Enerflex Ltd. (TSX:EFX) ("Enerflex" or the "Company"), announced today that it
has entered into a definitive agreement to acquire the international contract
compression and processing business, as well as the after-market services
business of Axip Energy Services, LP ("Axip") for US$430 million in cash,
subject to certain purchase price adjustments ("Acquisition").

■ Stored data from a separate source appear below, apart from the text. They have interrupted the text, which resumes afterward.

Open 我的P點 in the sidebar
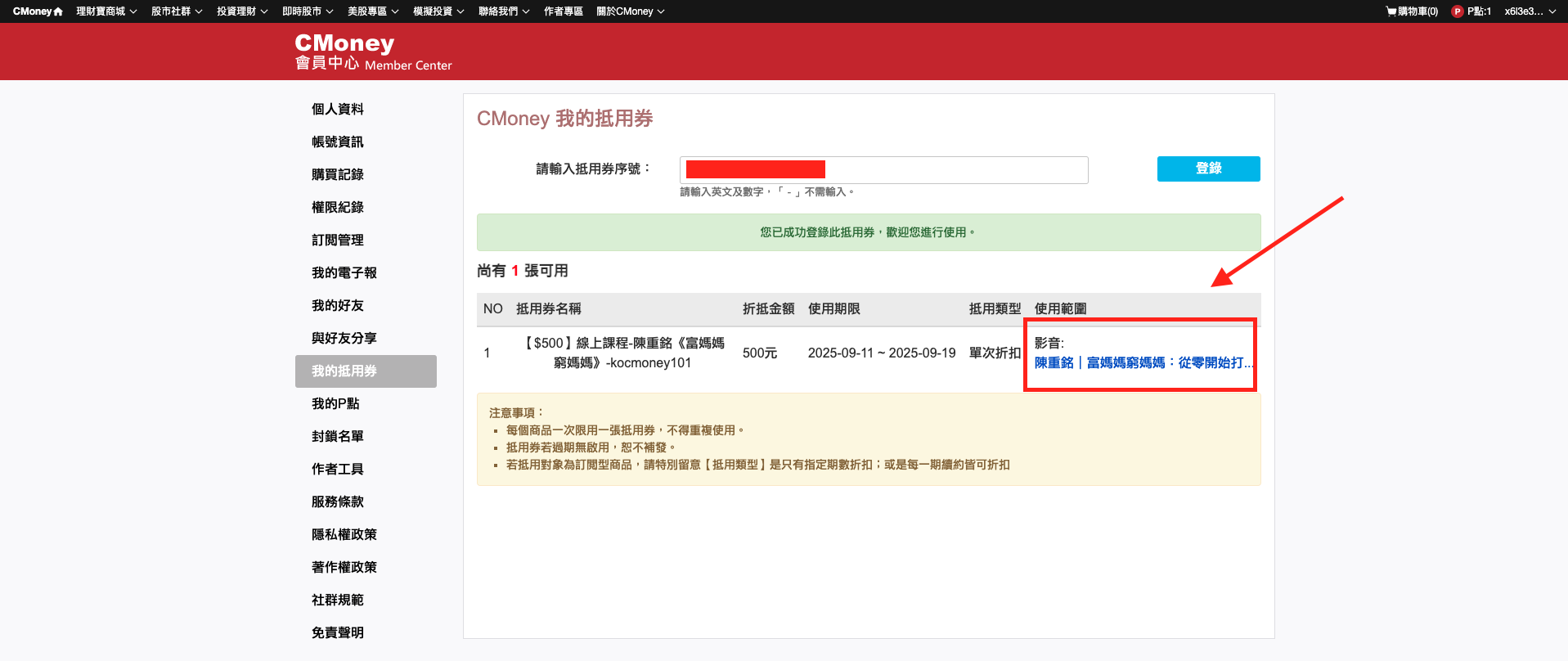Viewport: 1568px width, 661px height. tap(335, 403)
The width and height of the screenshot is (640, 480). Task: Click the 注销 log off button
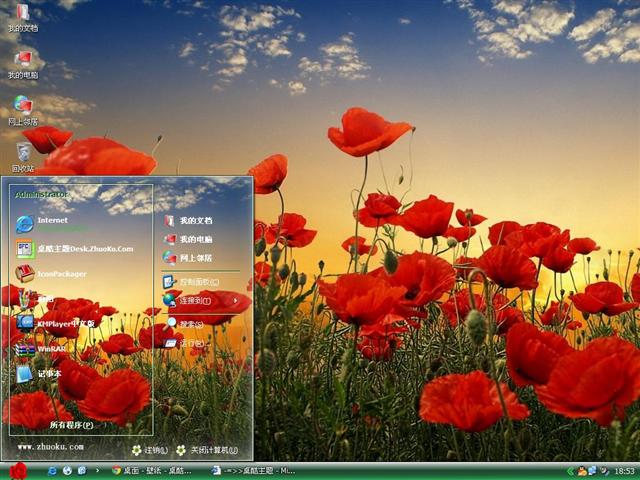(x=150, y=450)
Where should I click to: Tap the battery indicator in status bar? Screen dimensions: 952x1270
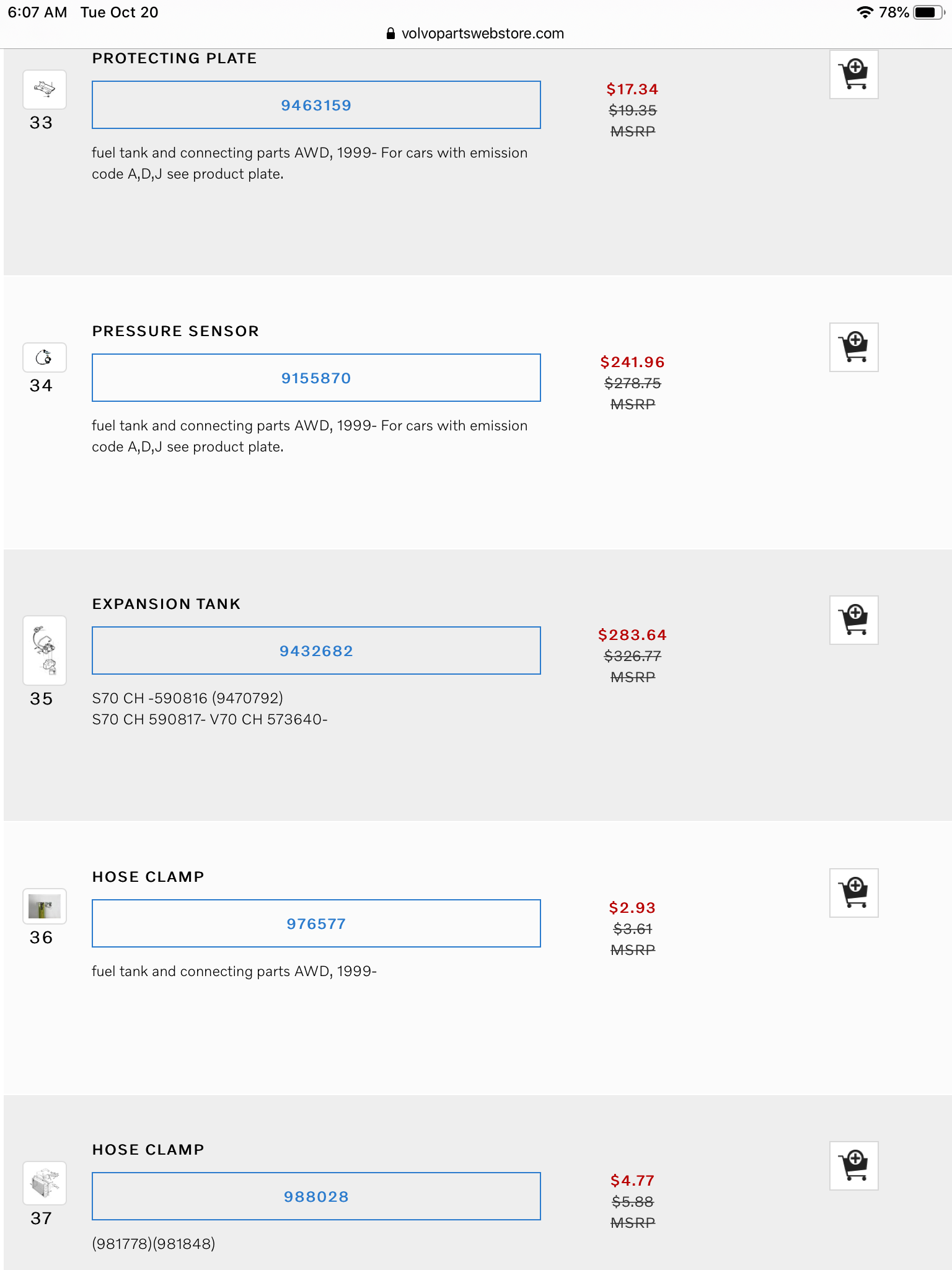927,12
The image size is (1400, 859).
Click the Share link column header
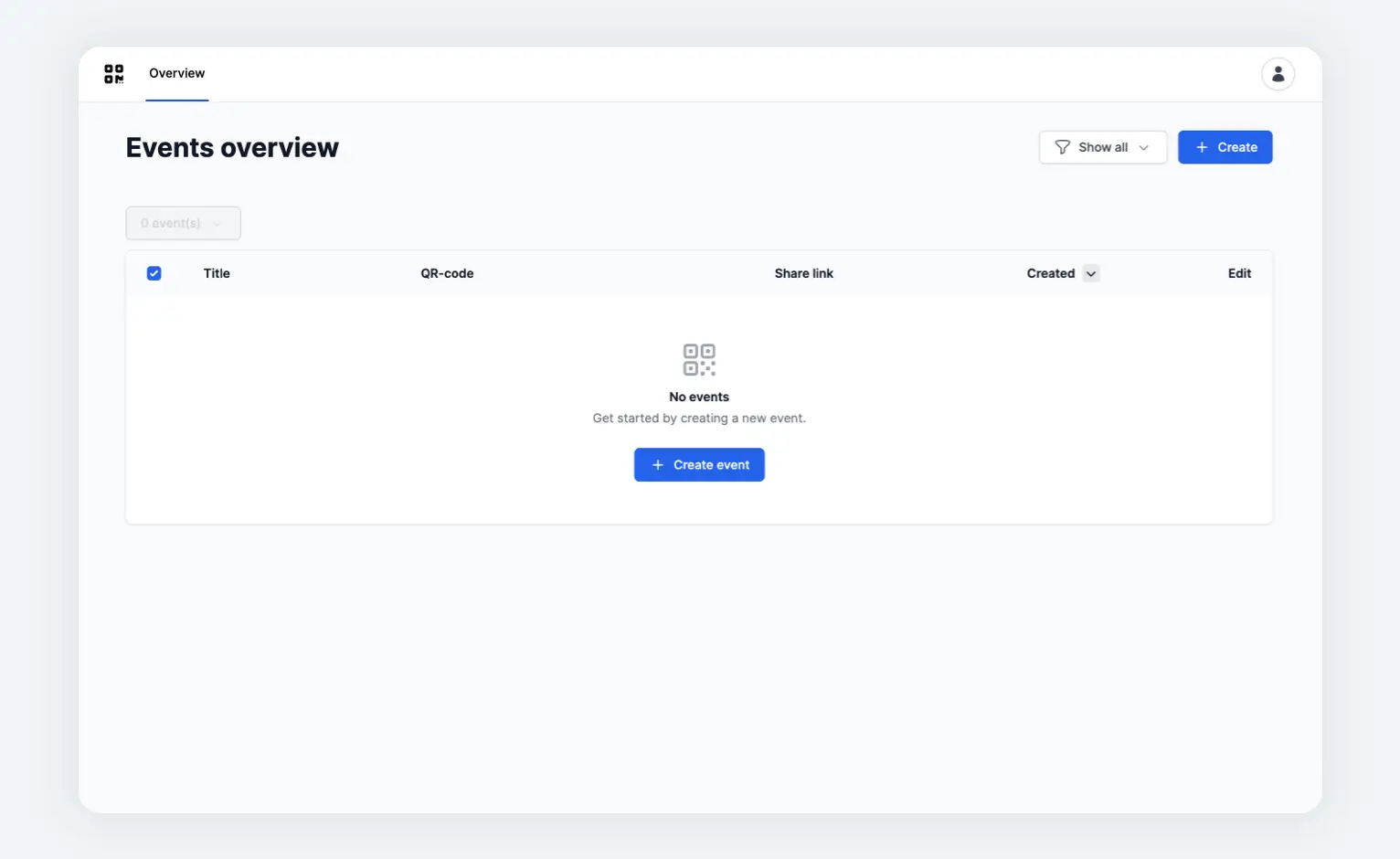[x=803, y=273]

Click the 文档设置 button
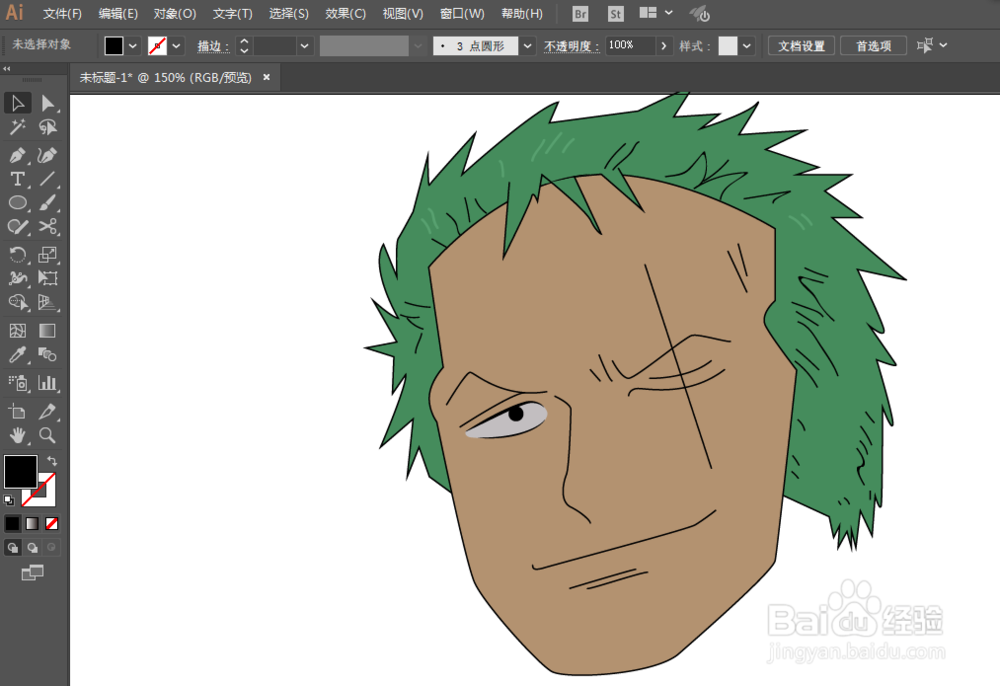coord(800,45)
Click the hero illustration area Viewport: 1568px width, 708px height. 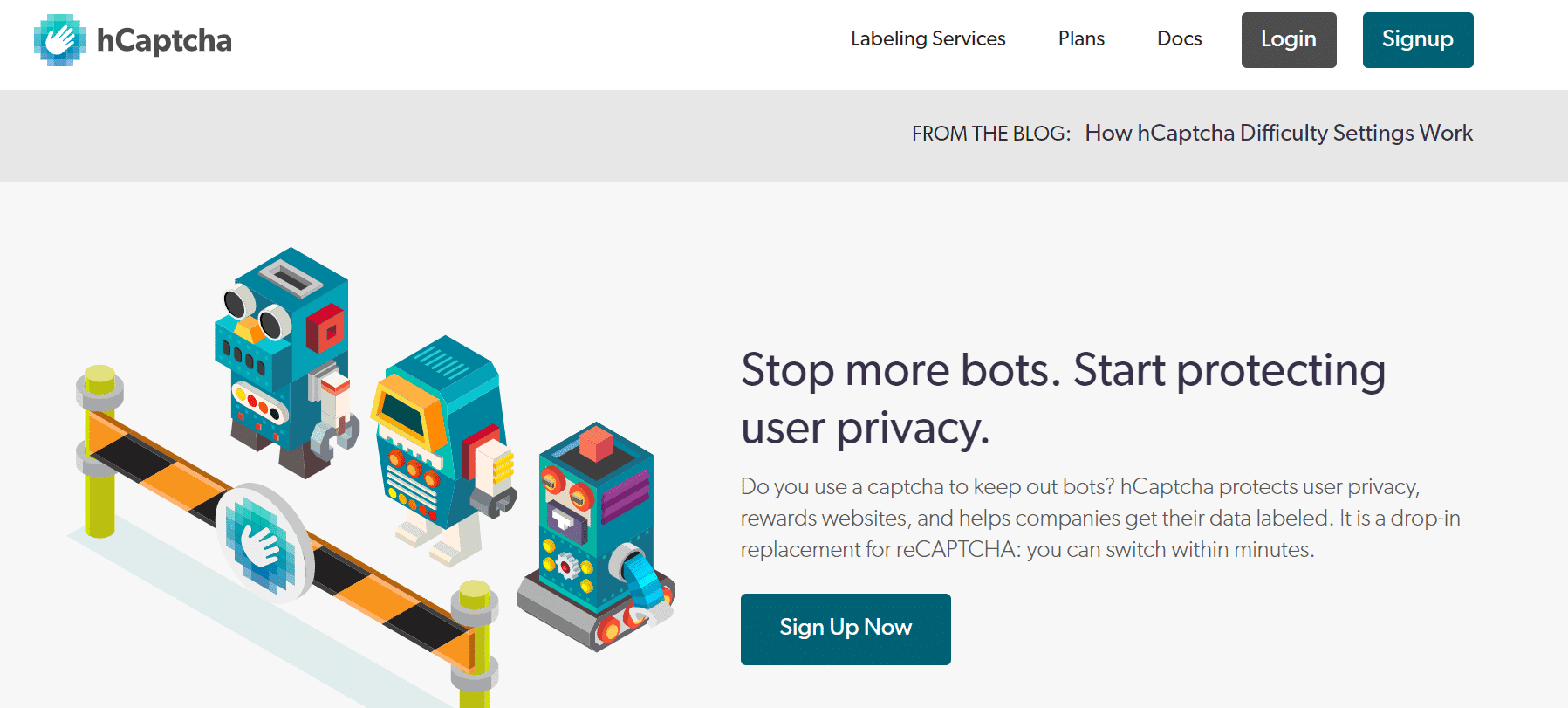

The transaction is consistent with Enerflex's objective of increasing recurring
revenue streams and expanding geographic markets while supporting the Company's
strategy of being a global supplier of turnkey energy solutions through
compression, processing and electric power equipment sales, after-market service
and contract operations. 


"This acquisition provides Enerflex with an established platform to expand into
growing geographies in a business with attractive margins and recurring revenue.
It accelerates our ability to deliver full cycle contract services and
cross-sell fabrication product offerings into high-growth international
markets," stated J. Blair Goertzen, Enerflex's President and Chief Executive
Officer. 


Key Highlights



--  Materially increases recurring revenue and gross margin. Contracted
    compression, processing and maintenance businesses are highly profitable
    and provide stable, predictable and repeatable cash flow; 
    
--  Significantly increases size and scale of global product and service
    offerings; 
    
--  Provides new access to attractive oil and gas producing countries
    including Mexico, Argentina, Brazil, Peru and Thailand. Enhances
    existing operations in Bahrain, Colombia, Malaysia and Indonesia and
    diversifies Enerflex's customer base and revenue streams; 
    
--  Provides meaningful "cross-sell" fabrication revenue opportunities
    through expanded presence in attractive international regions; 
    
--  Captures first-mover advantage in Mexico's recently announced oil and
    gas industry liberalization initiatives through Enerflex's ability to
    provide single-source solutions for fabrication, compression and
    processing and treating; 
    
--  Adds a strong contract operations management team currently led by
    Patricia Martinez, Senior Vice President of Axip International Contract
    Services. Ms. Martinez will join Enerflex's executive management team as
    President, Latin America and will be responsible for the expansion and
    growth of the contract operations business and Enerflex's product sales
    in the region; and 
    
--  The purchase price represents an acquisition multiple of 7.5x 2013
    EBITDA, after adjusting for certain non-recurring revenues and costs,
    which will not be required for the business going forward, and excluding
    any potential synergies. Enerflex expects the transaction to be
    immediately accretive to earnings per share. 



Acquired Business

Axip's international contract compression and processing business and
after-market service is a leading provider of global energy services.
Headquartered in Houston, Texas, Axip's international business has 173 employees
with operations in Mexico, South America, Southeast Asia and the Middle East.
Key energy infrastructure assets to be acquired include a 448 unit compression
fleet totaling approximately 285,000 horsepower, running at utilization levels
above 90% and having an average fleet age of approximately 5.5 years. As well,
the assets to be acquired include gas treating facilities in Mexico, Argentina
and Peru. All members of the current Axip international senior management team
will stay with the business following the closing of the Acquisition. For the
year ended December 31, 2013, combined revenue and EBITDA from compression,
processing and after-market services were US$128 million and US$57 million
respectively, after adjusting for certain non-recurring revenues and costs,
representing an EBITDA margin of 45%. The Acquisition does not include Axip's
U.S. assets.


Financing of the Transaction

The Acquisition will be financed with at least C$125 million from cash-on-hand,
with the balance funded through new C$675 million committed revolving and
operating facilities led by The Toronto-Dominion Bank and Scotiabank. At
closing, Enerflex's expected pro forma Net Debt/Trailing Twelve Month EBITDA
("TTM EBITDA") ratio will be approximately 2.0x. As at March 31, 2014, Enerflex
had cash-on-hand of approximately C$219 million. 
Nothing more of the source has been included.